Atuação de Martti Ahtisaari, ex-presidente de Finlândia, é marcada por sucessos na África, Ásia e Europa e pela controvérsia de Kosovo

Belgrado e Moscou vêem na premiação uma tentativa de legitimar a independência da Província sérvia, mas evitam ataque a laureado

Markku Ulander/France Press/Lehtikuva
Ex-presidente finlandês Martti Ahtisaari dá entrevista coletiva após decisão do Comitê do Nobel

DA REDAÇÃO

O ex-presidente finlandês Martti Ahtisaari, diplomata e mediador da ONU, receberá o Prêmio Nobel da Paz deste ano. A escolha reconhece seus "importantes esforços, em vários continentes e por mais de três décadas para resolver conflitos internacionais", afirmou ontem o comitê norueguês responsável ao anunciar a decisão.
Como representante da ONU, Ahtisaari mediou os diálogos que culminaram, em 1990, na independência da Namíbia, ex-protetorado sul-africano. O finlandês, que fundou em 2000 uma ONG dedicada à mediação de conflitos, supervisionou o desarmamento do IRA (Exército Republicano Irlandês) e, na Ásia, teve papel crucial no fim do conflito separatista de Aceh, na Indonésia.
Mas a carreira do diplomata, de 71 anos, é marcada também pela controvérsia em torno da independência de Kosovo, Província sérvia de maioria albanesa. Em 1999, Ahtisaari levou o então presidente sérvio, Slobodan Milosevic -que mais tarde foi a julgamento por crimes de guerra-, a aceitar as condições impostas pelos EUA e aliados da Otan, a aliança militar ocidental, para firmar a paz.
O plano esboçado pelo diplomata resultou em uma independência pacífica de Kosovo, após as guerras que dividiram a antiga Iugoslávia na década de 1990. Mas a viabilidade do jovem Estado, na prática um protetorado europeu cuja soberania foi reconhecida por 47 países, é questionável. Belgrado e Moscou jamais a aceitaram.

Controvérsia
Recebida com entusiasmo na Europa, nos Estados Unidos e nos países africanos e asiáticos onde Ahtisaari atuou como mediador, a decisão do comitê desagradou a sérvios e russos.

### Dados fornecidos
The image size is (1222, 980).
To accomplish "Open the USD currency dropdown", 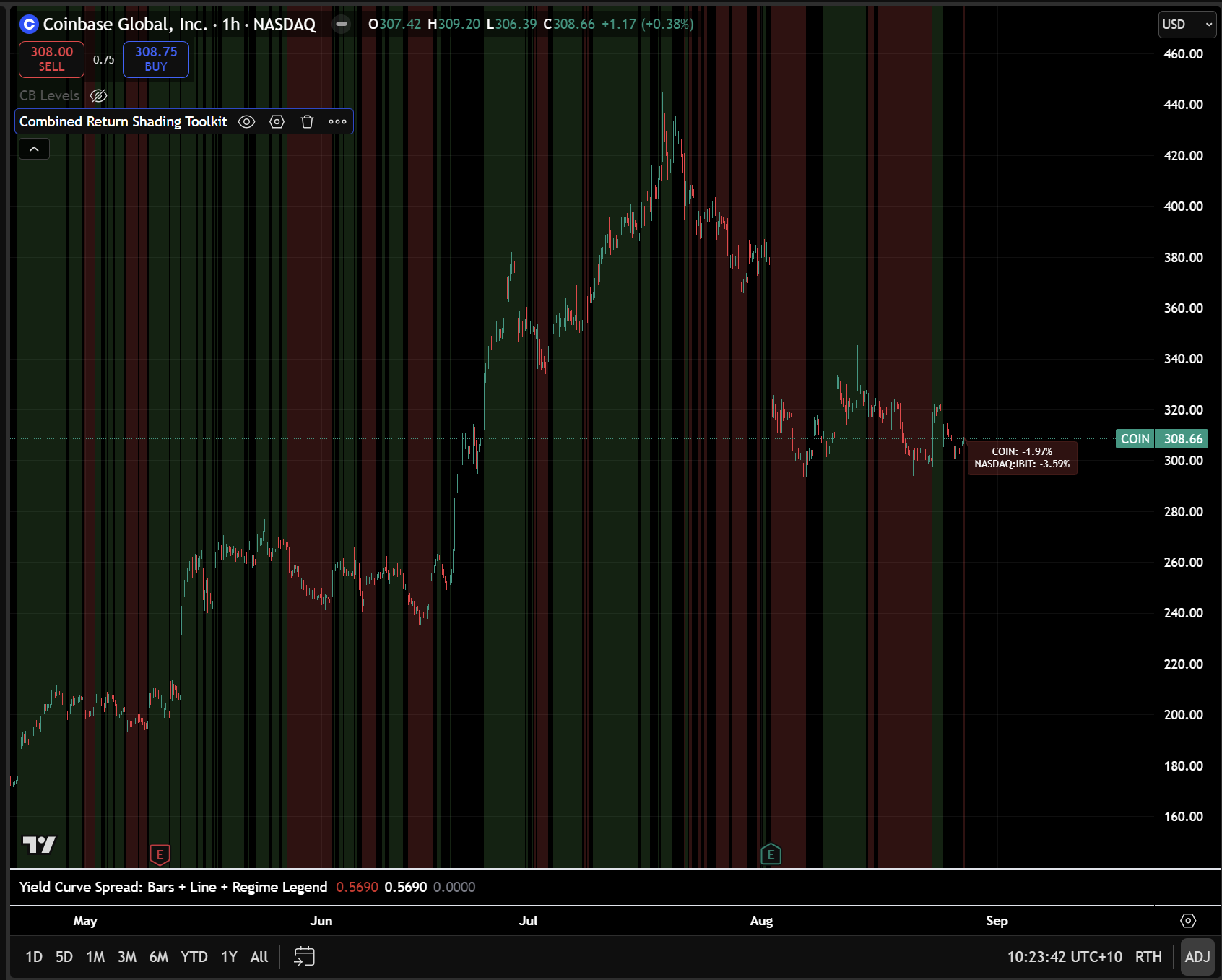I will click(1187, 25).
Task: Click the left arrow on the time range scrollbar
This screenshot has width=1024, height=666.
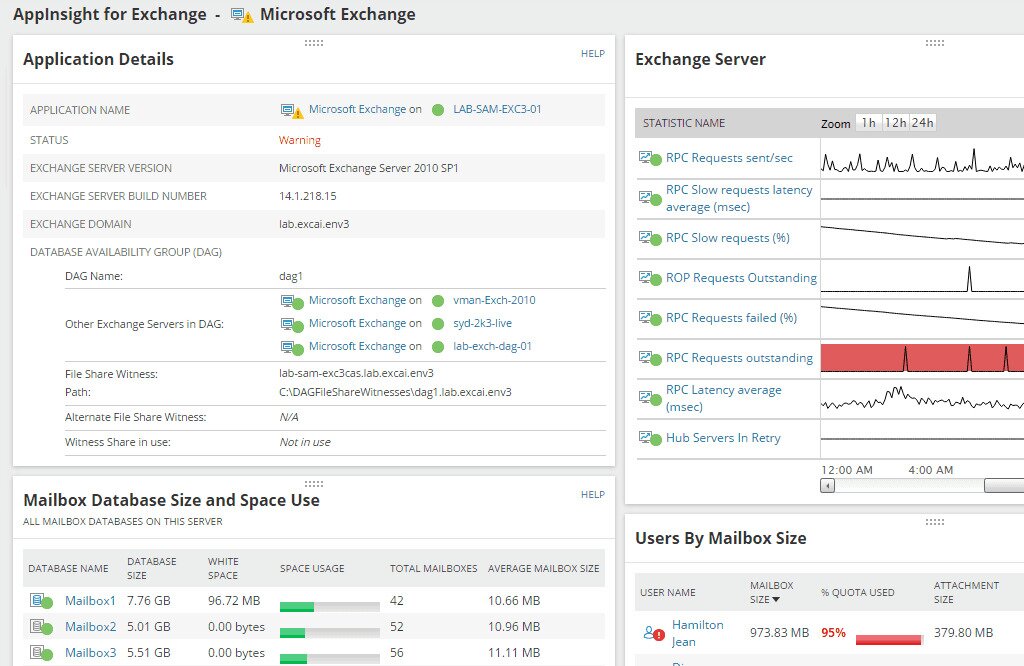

### Ações a realizar
**a)** Reproduza fielmente o trecho do texto sobre Martti Ahtisaari que começa em "Mas a carreira" e vai até "sérvios e russos.".
**b)** Liste, por favor, todos os continentes citados pelo nome no texto sobre Martti Ahtisaari.

### Respostas por tarefa
**a)**
Mas a carreira do diplomata, de 71 anos, é marcada também pela controvérsia em torno da independência de Kosovo, Província sérvia de maioria albanesa. Em 1999, Ahtisaari levou o então presidente sérvio, Slobodan Milosevic -que mais tarde foi a julgamento por crimes de guerra-, a aceitar as condições impostas pelos EUA e aliados da Otan, a aliança militar ocidental, para firmar a paz.
O plano esboçado pelo diplomata resultou em uma independência pacífica de Kosovo, após as guerras que dividiram a antiga Iugoslávia na década de 1990. Mas a viabilidade do jovem Estado, na prática um protetorado europeu cuja soberania foi reconhecida por 47 países, é questionável. Belgrado e Moscou jamais a aceitaram.

Controvérsia
Recebida com entusiasmo na Europa, nos Estados Unidos e nos países africanos e asiáticos onde Ahtisaari atuou como mediador, a decisão do comitê desagradou a sérvios e russos.

**b)** África, Ásia, Europa